Tag Archives: slang

“On the Road” Makes “30 Books Everyone Should Read Before Turning 30”

14 Jun

 

Flavorwire listed “30 Books Everyone Should Read Before Turning 30,” and guess what’s on the list?!  That’s right, Jack Kerouac’s On the Road.

Unfortunately, this follows its inclusion:

Plus, then you’ll have ample time to develop your scorn towards it.

Why the scorn, Flavorwire?

As, I wrote in the comments field:

In the 10+ years since I first read “On the Road” when I was a teenager, I have not developed any scorn for it. In fact, as I’ve delved further into Kerouac’s life and work, I’ve come to see just how brilliant his writing is, especially considering English was not his first language. He had to learn the colloquialisms that he’s so often criticized for using.

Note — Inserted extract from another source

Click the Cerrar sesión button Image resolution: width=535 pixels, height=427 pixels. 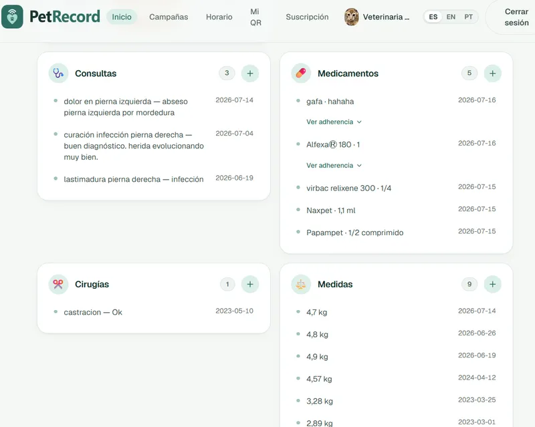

When “On the Road” was published in 1957, it was groundbreaking to use the type of slang Kerouac used and to improvise the way he did.

The comments section isn’t all that kind to the novel, either.  One commenter called it “one-dimensional.”

Really?  I can certainly understand a reader not liking the voice or even the story.  Everyone’s entitled to their own opinions.  There are plenty of people in the comments section admitting they don’t like Jane Austen or Nathaniel Hawthorne.  It’s okay not to enjoy something.  Not everyone has the same taste.  That’s what makes us unique.  But—you knew there was going to be a but—there’s a difference between personal taste and fact.  The fact of the matter is that On the Road is multi-dimensional.

On the Road is about so much more than the literal exploration of a road trip.  Perhaps Dean Moriarty is a bit one-dimensional in the sense that he acts impulsively, living for his own happiness, and never really grows out of that.  The narrator, Sal Paradise, is on a spiritual quest of sorts, though.  He hits the road, trying to leave behind the East of his youth to find himself in the West.  He befriends Dean, even though he knows he’s conning him.  He’s constantly caught between what he thinks he wants and what he really wants.  He’s searching for meaning and beauty and love and friendship.  He’s a complicated character, not entirely sure of what he wants.

Also on the list were a couple of Greek authors!  Namely, Homer and Jeffrey Eugenides.